*** Opening of SUPPLIED MATERIAL ***

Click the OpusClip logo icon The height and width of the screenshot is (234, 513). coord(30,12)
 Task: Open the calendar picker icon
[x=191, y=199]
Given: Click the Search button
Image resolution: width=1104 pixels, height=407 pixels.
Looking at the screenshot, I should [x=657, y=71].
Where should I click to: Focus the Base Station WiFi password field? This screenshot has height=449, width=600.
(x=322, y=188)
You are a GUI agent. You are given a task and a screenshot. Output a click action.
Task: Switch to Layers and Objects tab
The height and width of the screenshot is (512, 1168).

*** Close of SUPPLIED MATERIAL ***
*** Opening of SUPPLIED MATERIAL ***

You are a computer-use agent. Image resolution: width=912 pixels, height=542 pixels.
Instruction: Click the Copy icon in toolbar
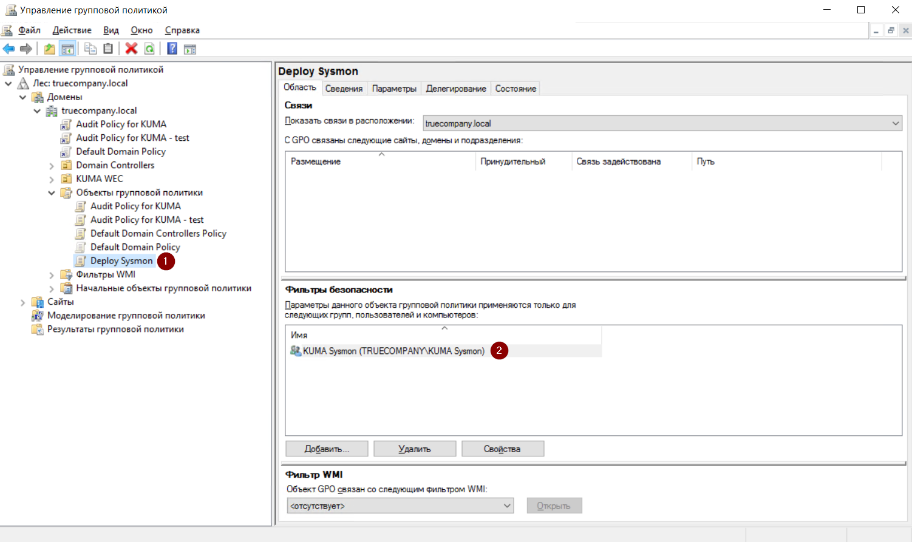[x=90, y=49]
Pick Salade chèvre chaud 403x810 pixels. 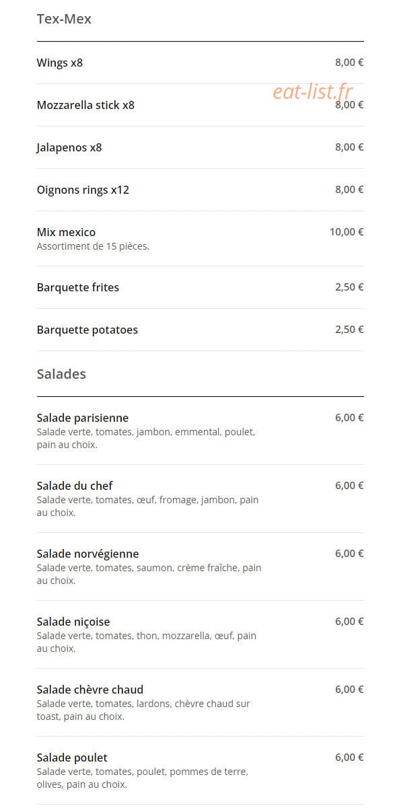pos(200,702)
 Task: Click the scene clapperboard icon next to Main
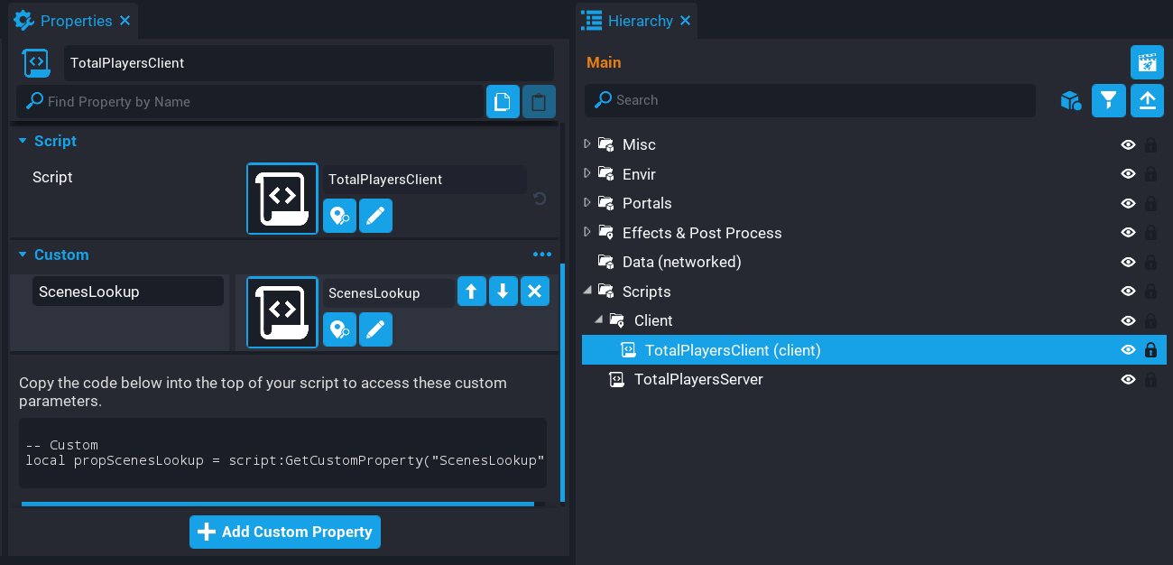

*** Close of SUPPLIED MATERIAL ***

= PROBLEM TO SOLVE =
For this task, write out exactly the lines of the entries above, starting at the line with "Click the OpusClip" and ending at the line with "The height and width of the screenshot is (512, 1168).", both included, and no others.

= ANSWER FOR THIS EXERCISE =
Click the OpusClip logo icon The height and width of the screenshot is (234, 513). coord(30,12)
 Task: Open the calendar picker icon
[x=191, y=199]
Given: Click the Search button
Image resolution: width=1104 pixels, height=407 pixels.
Looking at the screenshot, I should [x=657, y=71].
Where should I click to: Focus the Base Station WiFi password field? This screenshot has height=449, width=600.
(x=322, y=188)
You are a GUI agent. You are given a task and a screenshot. Output a click action.
Task: Switch to Layers and Objects tab
The height and width of the screenshot is (512, 1168).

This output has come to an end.